» RECORDS TO USE
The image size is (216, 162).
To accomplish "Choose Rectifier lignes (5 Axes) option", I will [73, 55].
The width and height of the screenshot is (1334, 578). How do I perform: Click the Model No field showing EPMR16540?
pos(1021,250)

--

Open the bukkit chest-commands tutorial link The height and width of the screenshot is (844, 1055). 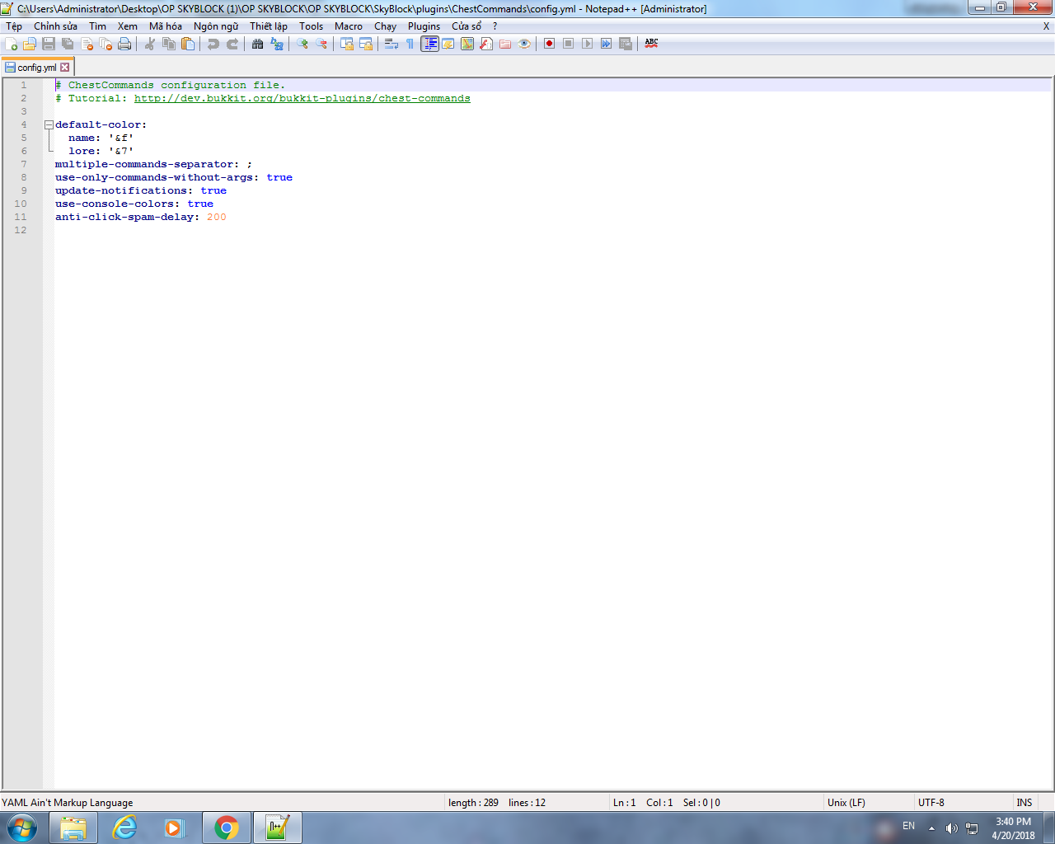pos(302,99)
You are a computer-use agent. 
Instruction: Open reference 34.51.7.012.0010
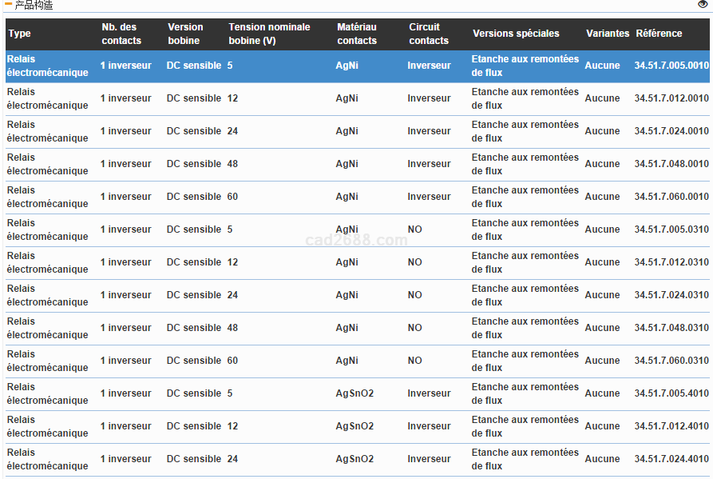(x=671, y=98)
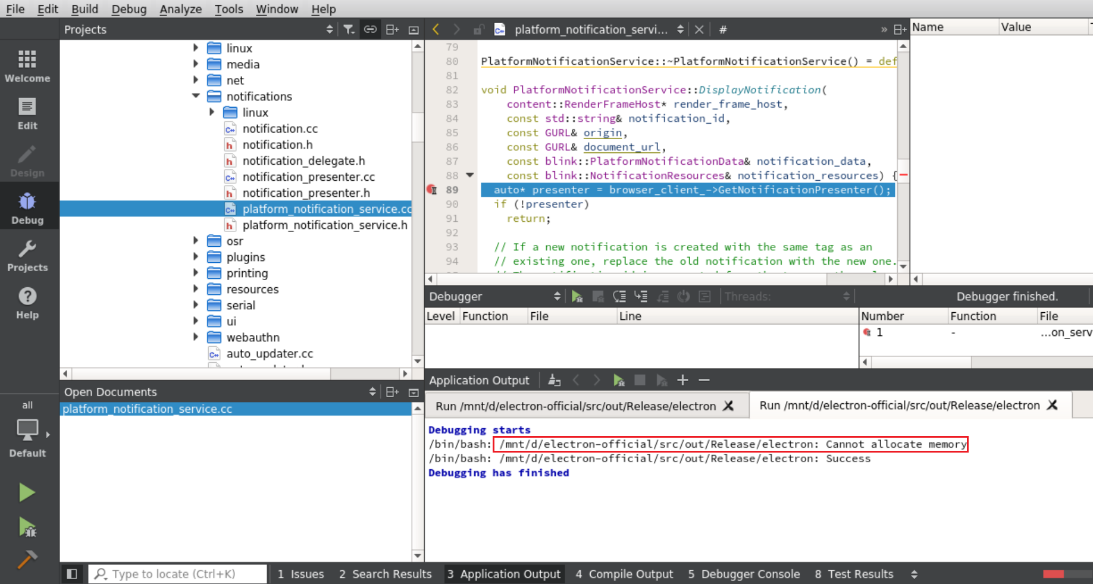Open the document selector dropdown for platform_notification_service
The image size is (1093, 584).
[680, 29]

» THE PROBLEM
Start at the line containing "The image size is (216, 162)." and end after the line containing "pos(1021,250)", and express those lines as a numbered list with any blank lines omitted.

» ANSWER IN FULL
1. The image size is (216, 162).
2. To accomplish "Choose Rectifier lignes (5 Axes) option", I will [73, 55].
3. The width and height of the screenshot is (1334, 578). How do I perform: Click the Model No field showing EPMR16540?
4. pos(1021,250)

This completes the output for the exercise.